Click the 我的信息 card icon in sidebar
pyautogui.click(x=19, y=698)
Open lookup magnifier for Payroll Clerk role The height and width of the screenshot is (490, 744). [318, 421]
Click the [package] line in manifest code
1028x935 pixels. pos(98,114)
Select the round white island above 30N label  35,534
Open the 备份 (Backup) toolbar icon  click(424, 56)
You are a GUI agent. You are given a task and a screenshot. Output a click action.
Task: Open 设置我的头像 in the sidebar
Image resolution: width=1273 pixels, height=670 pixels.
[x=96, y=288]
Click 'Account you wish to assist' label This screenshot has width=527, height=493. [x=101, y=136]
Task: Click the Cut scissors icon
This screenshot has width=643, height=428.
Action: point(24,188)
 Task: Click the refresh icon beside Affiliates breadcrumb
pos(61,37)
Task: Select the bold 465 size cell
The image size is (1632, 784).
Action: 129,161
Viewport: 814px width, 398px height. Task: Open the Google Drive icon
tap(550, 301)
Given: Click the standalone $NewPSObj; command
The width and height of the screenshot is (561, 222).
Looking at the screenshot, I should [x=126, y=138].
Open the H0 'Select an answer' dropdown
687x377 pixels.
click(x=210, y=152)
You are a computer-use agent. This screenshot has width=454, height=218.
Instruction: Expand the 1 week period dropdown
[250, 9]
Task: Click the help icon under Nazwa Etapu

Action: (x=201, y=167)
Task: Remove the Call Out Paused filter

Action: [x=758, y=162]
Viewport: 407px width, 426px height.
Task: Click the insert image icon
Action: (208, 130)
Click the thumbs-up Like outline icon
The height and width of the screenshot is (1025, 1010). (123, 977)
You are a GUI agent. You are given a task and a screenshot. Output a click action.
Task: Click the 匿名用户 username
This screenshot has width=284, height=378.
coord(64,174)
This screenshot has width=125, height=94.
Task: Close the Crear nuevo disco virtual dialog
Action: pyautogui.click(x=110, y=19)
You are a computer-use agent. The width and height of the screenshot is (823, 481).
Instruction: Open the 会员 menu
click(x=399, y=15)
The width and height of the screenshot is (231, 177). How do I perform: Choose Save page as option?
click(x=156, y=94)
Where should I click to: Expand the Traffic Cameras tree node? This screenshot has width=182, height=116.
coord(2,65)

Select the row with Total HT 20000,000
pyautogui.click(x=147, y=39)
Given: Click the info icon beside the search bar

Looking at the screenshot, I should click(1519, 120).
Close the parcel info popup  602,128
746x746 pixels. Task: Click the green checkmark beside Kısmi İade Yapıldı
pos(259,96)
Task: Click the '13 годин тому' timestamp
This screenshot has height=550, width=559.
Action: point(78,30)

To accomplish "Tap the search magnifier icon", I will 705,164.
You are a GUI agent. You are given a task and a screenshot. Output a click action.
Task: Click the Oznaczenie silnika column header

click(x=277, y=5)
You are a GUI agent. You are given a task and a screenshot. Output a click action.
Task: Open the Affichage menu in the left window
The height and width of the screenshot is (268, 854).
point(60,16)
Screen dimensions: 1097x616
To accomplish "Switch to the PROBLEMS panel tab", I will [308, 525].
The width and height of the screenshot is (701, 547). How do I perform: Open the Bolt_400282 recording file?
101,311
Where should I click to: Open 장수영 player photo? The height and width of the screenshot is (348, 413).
----
Whatever else the listing above holds, retype exactly only the lines from the one containing "Task: Click the refresh" to the one containing "You are a computer-use agent. This", both ends kept.

 Task: Click the refresh icon beside Affiliates breadcrumb
pos(61,37)
Task: Select the bold 465 size cell
The image size is (1632, 784).
Action: 129,161
Viewport: 814px width, 398px height. Task: Open the Google Drive icon
tap(550, 301)
Given: Click the standalone $NewPSObj; command
The width and height of the screenshot is (561, 222).
Looking at the screenshot, I should [x=126, y=138].
Open the H0 'Select an answer' dropdown
687x377 pixels.
click(x=210, y=152)
You are a computer-use agent. This screenshot has width=454, height=218.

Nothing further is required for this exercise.